»»

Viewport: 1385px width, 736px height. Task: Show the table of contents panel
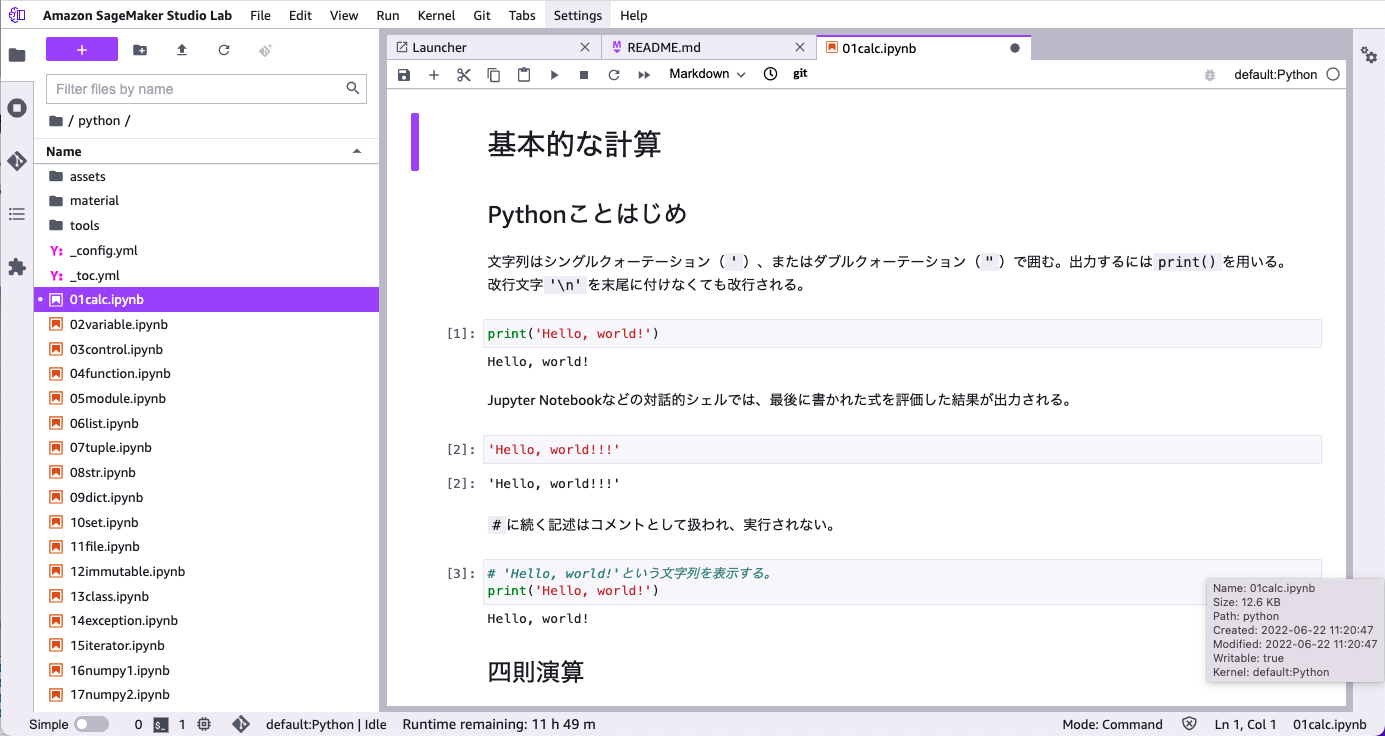[17, 214]
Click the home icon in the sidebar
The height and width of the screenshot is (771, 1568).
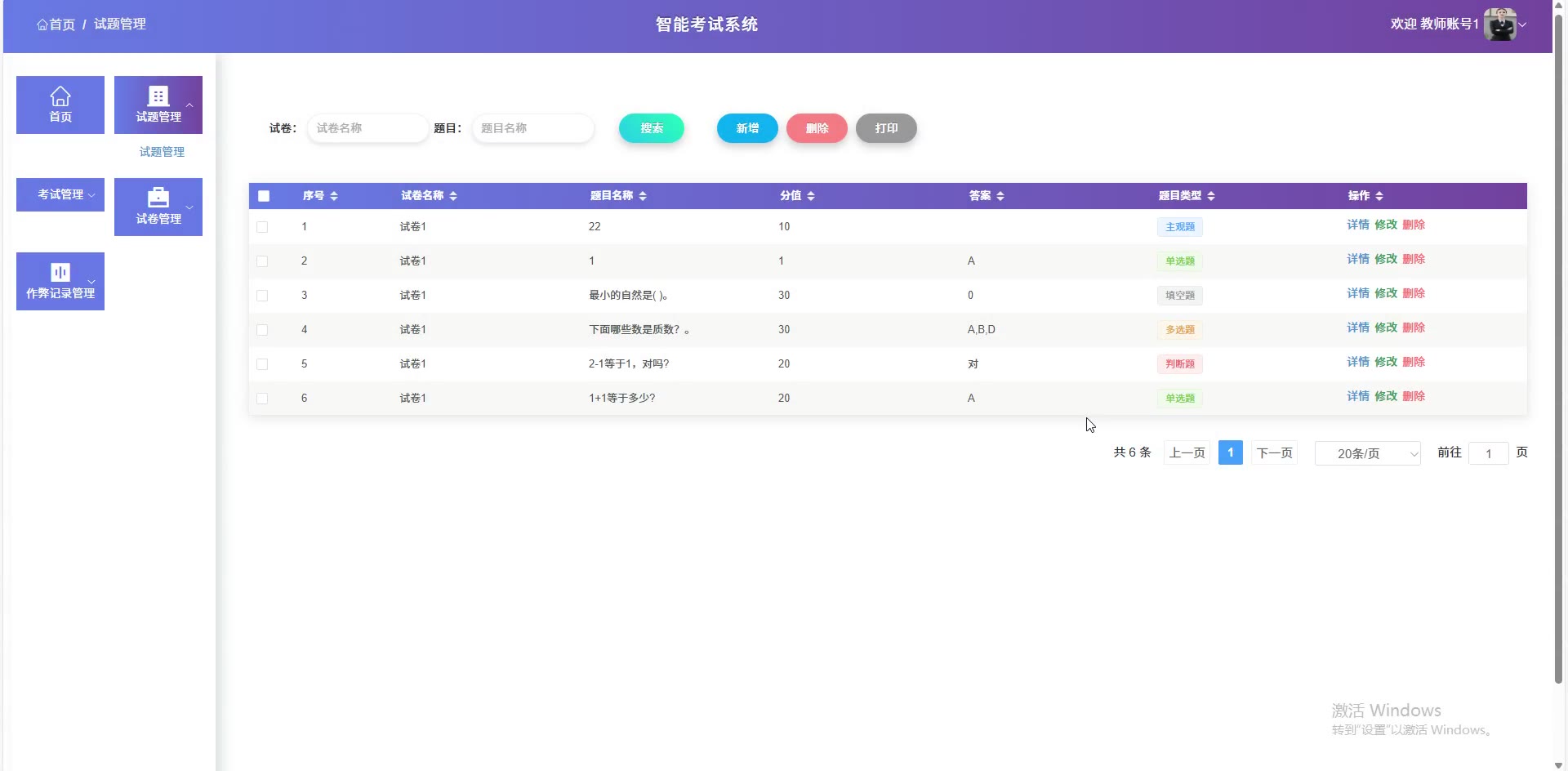(x=60, y=96)
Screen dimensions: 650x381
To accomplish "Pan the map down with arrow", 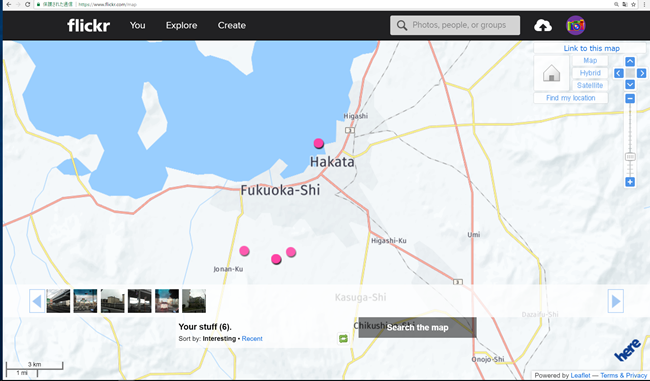I will click(x=630, y=85).
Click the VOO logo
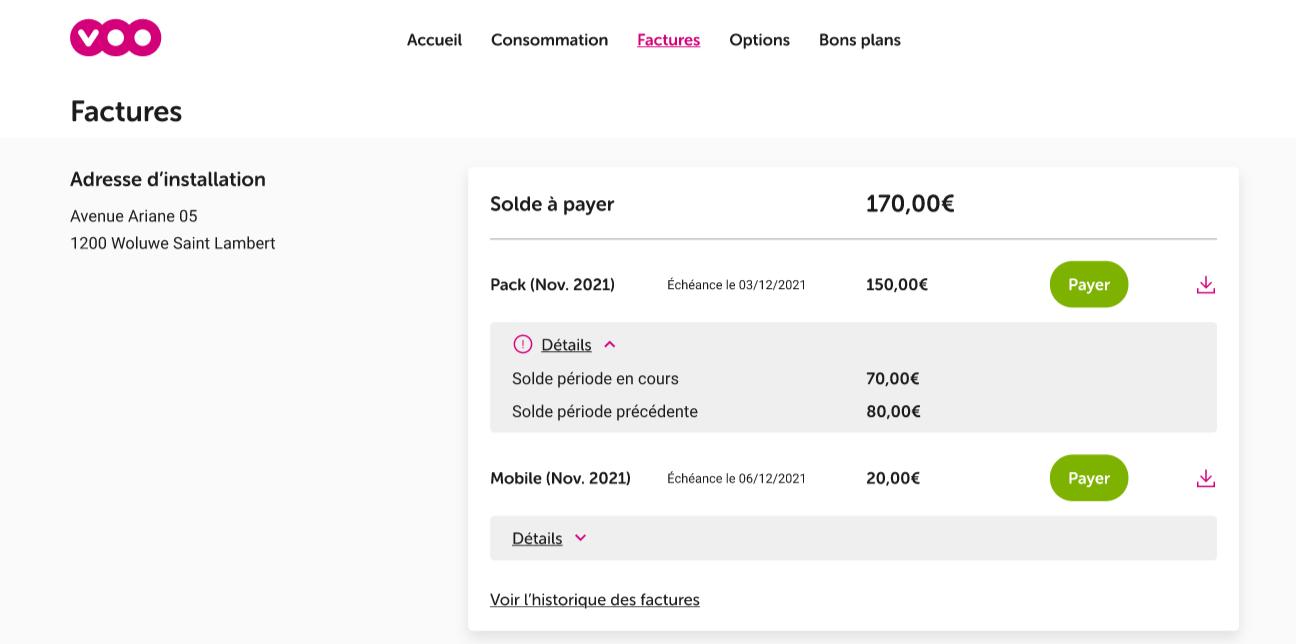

««

• [TASK STATEMENT]
Return each line of the records above that contains the string "width". Case counts.

• [FULL OUTPUT]
Viewport: 1385px width, 736px height. Task: Show the table of contents panel
The height and width of the screenshot is (771, 1568).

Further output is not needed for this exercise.